In general, the guideline is to require rewriting of attributes that
are implicitly describing the immediate peer. B2BUAs SHOULD forward
all other SDP attributes in order to avoid breaking additional
functionality endpoints may be relying on. If implementors have
doubts about whether this guidance applies to a specific attribute,
they should test to determine if call failures occur.
The cited 'rtcp' example is also relevant whenever RTP/RTCP
multiplexing [RFC5761] support is being negotiated. If the B2BUA
acting as a Media Relay is unaware of the specifics of the traffic it
is handling, and as such may not have RTP/RTCP parsing capabilities,
it SHOULD reject RTP/RTCP multiplexing by removing the 'rtcp-mux' SDP
attribute. If instead the Media Relay is able to parse RTP/RTCP, and
can verify that demultiplexing can be performed without any RTP
Payload Type rewrites (i.e., no overlap between any RTP Payload Types
and the RTCP Payload Type space has been detected), then the B2BUA
SHOULD negotiate RTP/RTCP multiplexing support if advertized.
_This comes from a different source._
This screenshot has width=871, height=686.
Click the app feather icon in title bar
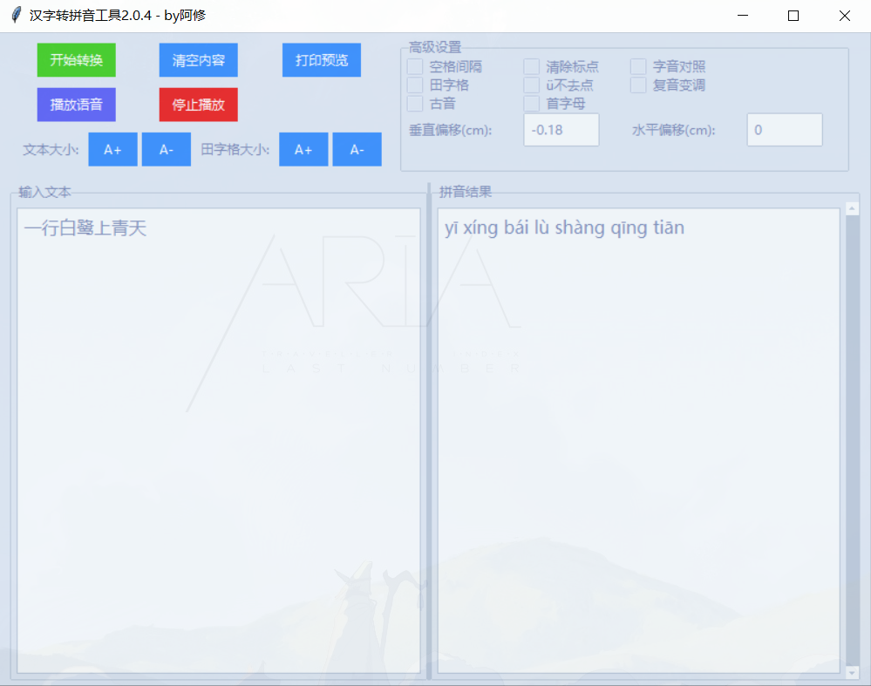click(14, 15)
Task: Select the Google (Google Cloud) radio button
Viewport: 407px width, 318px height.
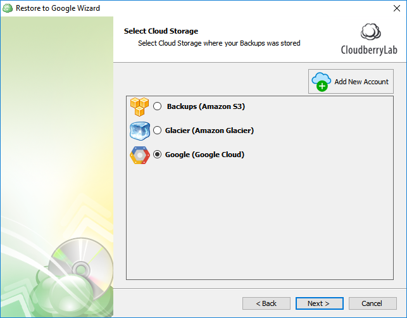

It is worth mentioning that, leaving RTCP messages untouched, a media
relay may also leak information that, according to policies, may need
to be hidden or masqueraded, e.g., domain names in CNAME items.
Besides, these CNAME items may actually contain IP addresses: this
means that, should a NAT be involved in the communication, this may
actually result in CNAME collisions, which could indeed break the
end-to-end RTCP behaviour. While [RFC7022] can prevent this from
happening, there may be implementations that don't make use of it.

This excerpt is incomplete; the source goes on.